_Prompt_
Starting at the first line of the data below, retype every line up to and including the one containing "The height and width of the screenshot is (472, 631).".

BEGIN Records for the task

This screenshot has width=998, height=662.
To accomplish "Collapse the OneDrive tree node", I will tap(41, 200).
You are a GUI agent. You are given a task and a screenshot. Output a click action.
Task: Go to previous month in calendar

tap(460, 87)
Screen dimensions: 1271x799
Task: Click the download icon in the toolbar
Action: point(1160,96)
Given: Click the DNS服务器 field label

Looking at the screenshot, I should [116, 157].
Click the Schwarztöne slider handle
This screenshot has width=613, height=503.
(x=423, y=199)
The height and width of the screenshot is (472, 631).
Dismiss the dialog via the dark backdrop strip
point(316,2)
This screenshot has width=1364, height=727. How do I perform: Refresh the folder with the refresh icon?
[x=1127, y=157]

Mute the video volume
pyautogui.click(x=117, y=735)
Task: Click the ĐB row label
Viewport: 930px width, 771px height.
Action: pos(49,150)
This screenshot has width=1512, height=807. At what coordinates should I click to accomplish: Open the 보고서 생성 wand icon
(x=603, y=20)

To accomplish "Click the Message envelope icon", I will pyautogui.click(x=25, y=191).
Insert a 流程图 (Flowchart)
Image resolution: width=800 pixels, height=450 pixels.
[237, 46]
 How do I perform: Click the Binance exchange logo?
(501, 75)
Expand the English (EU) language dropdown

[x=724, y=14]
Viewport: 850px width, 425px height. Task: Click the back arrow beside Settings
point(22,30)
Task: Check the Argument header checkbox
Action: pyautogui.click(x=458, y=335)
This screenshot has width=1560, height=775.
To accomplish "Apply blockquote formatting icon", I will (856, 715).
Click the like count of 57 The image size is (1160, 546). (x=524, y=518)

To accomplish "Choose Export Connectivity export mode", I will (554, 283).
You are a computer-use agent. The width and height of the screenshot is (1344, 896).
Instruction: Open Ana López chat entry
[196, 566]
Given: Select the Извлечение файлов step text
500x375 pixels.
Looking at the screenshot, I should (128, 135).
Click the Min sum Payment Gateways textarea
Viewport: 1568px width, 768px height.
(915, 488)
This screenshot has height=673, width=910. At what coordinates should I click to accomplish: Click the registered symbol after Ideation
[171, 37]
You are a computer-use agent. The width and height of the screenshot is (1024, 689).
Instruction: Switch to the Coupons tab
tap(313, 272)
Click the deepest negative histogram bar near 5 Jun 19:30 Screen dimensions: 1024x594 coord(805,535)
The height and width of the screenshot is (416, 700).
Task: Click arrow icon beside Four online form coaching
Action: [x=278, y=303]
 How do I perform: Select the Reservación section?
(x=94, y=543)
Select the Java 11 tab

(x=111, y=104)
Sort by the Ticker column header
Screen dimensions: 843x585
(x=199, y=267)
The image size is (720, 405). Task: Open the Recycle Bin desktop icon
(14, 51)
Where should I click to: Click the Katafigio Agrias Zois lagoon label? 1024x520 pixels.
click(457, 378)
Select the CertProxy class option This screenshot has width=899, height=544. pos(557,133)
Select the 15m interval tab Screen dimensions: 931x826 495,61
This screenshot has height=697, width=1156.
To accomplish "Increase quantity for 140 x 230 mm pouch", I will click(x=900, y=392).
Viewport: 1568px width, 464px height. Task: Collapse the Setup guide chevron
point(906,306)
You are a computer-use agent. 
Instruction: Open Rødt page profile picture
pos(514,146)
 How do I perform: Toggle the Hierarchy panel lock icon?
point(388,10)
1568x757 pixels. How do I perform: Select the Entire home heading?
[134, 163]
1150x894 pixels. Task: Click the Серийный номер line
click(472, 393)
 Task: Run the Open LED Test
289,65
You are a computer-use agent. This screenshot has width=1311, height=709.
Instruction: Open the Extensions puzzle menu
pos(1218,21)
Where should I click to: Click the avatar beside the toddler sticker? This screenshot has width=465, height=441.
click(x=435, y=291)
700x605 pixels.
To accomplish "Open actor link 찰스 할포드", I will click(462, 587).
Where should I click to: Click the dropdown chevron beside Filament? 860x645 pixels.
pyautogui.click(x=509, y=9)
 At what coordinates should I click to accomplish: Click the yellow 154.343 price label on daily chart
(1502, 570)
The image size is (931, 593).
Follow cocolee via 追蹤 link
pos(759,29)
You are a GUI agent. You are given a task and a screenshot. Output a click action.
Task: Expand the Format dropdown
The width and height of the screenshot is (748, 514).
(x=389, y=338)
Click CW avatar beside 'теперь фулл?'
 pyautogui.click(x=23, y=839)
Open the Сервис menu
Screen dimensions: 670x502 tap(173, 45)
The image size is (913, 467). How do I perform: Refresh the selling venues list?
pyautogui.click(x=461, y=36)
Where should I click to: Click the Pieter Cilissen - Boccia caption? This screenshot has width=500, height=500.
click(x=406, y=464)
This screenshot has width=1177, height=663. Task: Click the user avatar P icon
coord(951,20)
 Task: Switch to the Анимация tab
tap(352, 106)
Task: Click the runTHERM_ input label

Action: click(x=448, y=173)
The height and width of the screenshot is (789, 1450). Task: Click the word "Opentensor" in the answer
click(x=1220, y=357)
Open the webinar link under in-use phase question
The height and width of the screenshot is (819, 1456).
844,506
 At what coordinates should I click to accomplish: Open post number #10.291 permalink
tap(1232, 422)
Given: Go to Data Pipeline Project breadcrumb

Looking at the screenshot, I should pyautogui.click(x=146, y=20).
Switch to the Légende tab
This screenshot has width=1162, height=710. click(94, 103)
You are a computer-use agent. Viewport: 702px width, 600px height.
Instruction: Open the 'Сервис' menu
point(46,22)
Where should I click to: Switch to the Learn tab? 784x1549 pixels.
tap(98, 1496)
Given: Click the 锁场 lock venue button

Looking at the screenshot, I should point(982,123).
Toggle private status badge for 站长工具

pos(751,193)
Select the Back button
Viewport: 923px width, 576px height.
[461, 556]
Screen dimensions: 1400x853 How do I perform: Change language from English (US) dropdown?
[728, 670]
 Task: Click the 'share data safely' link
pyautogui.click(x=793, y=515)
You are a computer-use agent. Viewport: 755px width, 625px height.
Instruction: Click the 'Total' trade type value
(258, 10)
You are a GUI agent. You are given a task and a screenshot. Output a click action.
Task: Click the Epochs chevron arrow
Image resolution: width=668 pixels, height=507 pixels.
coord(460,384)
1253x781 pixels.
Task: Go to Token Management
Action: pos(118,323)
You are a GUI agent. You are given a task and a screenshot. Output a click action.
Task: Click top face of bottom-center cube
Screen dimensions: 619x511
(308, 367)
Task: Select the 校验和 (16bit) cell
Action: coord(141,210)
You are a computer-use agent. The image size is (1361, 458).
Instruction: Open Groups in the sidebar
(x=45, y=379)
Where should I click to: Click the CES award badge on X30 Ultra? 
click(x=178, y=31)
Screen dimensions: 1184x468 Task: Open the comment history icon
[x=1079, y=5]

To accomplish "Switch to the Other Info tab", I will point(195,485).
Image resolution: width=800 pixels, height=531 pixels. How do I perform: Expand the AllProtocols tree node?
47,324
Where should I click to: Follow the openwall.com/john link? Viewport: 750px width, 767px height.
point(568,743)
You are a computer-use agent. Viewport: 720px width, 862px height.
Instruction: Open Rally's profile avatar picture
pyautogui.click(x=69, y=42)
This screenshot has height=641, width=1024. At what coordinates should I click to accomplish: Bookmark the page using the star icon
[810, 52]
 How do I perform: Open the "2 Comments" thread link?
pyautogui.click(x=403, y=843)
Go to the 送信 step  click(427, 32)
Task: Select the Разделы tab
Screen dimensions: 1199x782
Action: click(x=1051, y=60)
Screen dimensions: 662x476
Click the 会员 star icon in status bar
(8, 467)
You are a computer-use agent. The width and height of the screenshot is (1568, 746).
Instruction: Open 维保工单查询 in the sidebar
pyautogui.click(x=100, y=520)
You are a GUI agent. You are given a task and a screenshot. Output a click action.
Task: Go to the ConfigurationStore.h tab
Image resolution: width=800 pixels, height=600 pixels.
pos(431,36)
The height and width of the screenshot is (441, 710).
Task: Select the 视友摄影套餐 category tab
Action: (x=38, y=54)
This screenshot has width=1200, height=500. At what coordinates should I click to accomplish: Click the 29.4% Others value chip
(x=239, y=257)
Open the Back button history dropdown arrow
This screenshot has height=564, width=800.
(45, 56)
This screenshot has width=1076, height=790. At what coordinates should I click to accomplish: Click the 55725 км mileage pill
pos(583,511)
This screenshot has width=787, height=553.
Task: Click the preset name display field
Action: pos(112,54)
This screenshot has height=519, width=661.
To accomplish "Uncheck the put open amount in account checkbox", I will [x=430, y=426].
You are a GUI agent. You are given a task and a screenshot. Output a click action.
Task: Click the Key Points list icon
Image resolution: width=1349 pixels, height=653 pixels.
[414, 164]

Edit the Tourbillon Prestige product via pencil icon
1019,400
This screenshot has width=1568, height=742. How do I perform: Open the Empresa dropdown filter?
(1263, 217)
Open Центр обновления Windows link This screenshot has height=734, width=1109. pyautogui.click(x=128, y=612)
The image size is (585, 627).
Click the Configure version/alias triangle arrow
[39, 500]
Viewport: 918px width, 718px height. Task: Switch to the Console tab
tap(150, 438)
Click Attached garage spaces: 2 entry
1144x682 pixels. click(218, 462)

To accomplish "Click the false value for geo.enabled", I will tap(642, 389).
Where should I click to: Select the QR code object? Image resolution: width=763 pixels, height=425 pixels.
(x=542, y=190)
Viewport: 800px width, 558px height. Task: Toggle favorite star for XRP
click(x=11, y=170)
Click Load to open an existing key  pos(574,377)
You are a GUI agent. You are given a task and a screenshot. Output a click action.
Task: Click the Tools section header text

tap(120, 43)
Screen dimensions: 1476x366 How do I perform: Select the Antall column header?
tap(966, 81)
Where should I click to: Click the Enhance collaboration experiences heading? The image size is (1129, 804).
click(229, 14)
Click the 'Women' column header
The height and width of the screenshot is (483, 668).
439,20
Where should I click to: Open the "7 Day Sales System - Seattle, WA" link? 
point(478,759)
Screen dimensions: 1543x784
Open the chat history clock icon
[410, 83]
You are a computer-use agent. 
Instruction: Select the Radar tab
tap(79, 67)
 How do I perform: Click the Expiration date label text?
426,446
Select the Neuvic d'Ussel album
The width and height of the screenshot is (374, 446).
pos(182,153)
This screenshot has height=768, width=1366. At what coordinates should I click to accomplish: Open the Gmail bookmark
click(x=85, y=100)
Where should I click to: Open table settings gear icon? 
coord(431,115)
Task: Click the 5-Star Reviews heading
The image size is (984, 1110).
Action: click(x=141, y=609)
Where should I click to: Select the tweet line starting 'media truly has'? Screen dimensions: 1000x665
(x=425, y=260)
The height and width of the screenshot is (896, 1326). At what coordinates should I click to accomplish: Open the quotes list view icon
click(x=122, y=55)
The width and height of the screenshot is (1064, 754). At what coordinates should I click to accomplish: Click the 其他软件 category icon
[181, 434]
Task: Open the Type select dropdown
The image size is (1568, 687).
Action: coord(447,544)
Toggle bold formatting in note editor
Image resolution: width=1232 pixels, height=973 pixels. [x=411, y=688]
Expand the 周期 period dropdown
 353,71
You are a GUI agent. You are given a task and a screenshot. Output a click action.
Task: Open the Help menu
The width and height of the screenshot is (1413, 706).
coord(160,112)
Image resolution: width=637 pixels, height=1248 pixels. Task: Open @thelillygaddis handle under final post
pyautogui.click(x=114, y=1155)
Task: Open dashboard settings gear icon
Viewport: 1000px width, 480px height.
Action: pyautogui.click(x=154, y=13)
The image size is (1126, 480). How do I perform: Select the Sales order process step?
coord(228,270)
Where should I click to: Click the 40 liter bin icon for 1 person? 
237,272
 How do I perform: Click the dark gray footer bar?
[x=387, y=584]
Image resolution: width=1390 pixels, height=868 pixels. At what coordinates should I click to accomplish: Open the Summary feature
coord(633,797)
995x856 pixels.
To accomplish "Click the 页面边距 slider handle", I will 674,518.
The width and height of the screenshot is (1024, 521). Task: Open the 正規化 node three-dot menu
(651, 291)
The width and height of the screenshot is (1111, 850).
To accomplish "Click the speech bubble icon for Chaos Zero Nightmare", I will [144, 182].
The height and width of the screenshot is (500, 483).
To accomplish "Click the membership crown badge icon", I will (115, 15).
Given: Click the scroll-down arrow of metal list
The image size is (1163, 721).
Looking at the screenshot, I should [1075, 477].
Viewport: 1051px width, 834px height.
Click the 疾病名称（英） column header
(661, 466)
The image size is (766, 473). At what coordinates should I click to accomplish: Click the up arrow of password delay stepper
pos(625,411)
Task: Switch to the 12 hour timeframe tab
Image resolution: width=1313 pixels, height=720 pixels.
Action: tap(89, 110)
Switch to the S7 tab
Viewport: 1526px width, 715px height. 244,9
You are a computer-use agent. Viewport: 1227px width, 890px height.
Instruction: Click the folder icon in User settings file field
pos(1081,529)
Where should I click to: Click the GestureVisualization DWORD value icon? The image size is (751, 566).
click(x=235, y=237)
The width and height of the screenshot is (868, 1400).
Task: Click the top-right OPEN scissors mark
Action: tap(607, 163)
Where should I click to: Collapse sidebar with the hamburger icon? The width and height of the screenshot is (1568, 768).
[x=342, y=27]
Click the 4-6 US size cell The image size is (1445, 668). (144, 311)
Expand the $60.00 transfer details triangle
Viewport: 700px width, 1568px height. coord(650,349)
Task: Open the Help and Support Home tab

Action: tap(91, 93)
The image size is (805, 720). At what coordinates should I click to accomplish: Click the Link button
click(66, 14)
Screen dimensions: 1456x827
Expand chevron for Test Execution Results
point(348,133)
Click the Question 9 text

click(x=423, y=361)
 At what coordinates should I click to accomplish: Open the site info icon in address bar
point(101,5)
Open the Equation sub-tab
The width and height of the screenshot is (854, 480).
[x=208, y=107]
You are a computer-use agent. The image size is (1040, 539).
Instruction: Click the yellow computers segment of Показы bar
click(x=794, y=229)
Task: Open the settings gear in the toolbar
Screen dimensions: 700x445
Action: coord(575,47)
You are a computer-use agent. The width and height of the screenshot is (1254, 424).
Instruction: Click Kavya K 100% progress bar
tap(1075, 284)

END Records for the task

_Exercise answer_
This screenshot has width=998, height=662.
To accomplish "Collapse the OneDrive tree node", I will tap(41, 200).
You are a GUI agent. You are given a task and a screenshot. Output a click action.
Task: Go to previous month in calendar

tap(460, 87)
Screen dimensions: 1271x799
Task: Click the download icon in the toolbar
Action: point(1160,96)
Given: Click the DNS服务器 field label

Looking at the screenshot, I should [116, 157].
Click the Schwarztöne slider handle
This screenshot has width=613, height=503.
(x=423, y=199)
The height and width of the screenshot is (472, 631).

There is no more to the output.